There are at least two things that must happen for ads to shift from a cost of adware to a benefit of it.

Time-shifting – Most of the content online (games, videos, ring tones, music, etc.) is what we call non-commercially relevant meaning there is little or no inherent commercial context to the content. If I’m playing Tetris online, what commercial product or non-profit cause is relevant to that immediate experience? If I’m watching a news clip on the nomination of a Supreme Court justice, does it really make sense to show me an ad for a minivan before I watch the clip? Why not shift the ad experience to a time when the user is shopping, searching or otherwise looking for a product or service? Not only will that increase the relevance of the ad, assuming it’s based on what the user is looking for, but it comes at a time when the user is more likely to actually make a purchase.

If I am planning a 10-year anniversary with my wife, is an ad more likely to be helpful to me while I’m in my car listening to talk radio or while I’m at my desk surfing for travel deals to Hawaii? This concept of time-shifting has been something 180solutions has done for years. Frankly, we’ve taken our lumps for it because it’s not directly tied to the free content that is enabled by it. This is understandable because we as consumers are so used to ads interrupting the very content it enables. But what our advertisers have found is an incredible high conversion rate. Consumers are voting with their credit cards and so far, the voting seems to be accepting of the time-shifted model regardless of what critics deem as reality.

= DATA EXTRACT =

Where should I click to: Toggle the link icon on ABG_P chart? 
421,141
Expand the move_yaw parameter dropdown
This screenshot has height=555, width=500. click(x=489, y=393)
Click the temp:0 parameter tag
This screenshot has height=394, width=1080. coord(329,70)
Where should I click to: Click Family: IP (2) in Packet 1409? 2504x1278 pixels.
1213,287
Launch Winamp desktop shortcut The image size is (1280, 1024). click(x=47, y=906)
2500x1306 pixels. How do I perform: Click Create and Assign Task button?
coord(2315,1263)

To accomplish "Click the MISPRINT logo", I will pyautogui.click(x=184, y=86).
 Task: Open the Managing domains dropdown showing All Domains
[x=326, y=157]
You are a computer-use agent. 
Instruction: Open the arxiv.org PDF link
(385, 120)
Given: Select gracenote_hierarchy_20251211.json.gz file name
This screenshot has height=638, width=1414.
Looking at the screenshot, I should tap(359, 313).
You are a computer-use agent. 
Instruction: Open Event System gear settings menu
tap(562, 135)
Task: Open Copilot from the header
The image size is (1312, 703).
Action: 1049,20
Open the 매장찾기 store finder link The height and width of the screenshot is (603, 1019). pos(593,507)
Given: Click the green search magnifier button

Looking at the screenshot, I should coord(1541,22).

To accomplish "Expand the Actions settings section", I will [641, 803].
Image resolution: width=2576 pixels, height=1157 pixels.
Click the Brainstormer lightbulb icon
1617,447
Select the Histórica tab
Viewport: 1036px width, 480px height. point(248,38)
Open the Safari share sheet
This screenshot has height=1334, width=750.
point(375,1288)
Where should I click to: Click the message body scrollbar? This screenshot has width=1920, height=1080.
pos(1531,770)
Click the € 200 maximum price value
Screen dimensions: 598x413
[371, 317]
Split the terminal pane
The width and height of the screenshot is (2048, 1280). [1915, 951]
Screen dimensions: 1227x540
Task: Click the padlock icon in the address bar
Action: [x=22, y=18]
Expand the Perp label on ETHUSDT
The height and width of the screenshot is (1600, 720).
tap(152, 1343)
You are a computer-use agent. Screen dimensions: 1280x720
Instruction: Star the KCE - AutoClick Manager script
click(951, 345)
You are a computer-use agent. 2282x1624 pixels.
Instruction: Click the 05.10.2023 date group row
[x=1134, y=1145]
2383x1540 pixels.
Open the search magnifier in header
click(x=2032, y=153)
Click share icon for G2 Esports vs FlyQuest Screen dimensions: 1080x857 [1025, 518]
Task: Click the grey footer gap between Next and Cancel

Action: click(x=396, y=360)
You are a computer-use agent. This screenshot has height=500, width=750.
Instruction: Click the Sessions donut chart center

= DIRECTION =
Answer these questions from the passage on time-shifted advertising:
1. What term describes online content that has little or no inherent commercial context?
2. Which company has practiced time-shifting for years?
3. In the anniversary example, travel deals to what destination are mentioned?
The rows come from a separate source.

= WORKED ANSWER =
1. Non-commercially relevant
2. 180solutions
3. Hawaii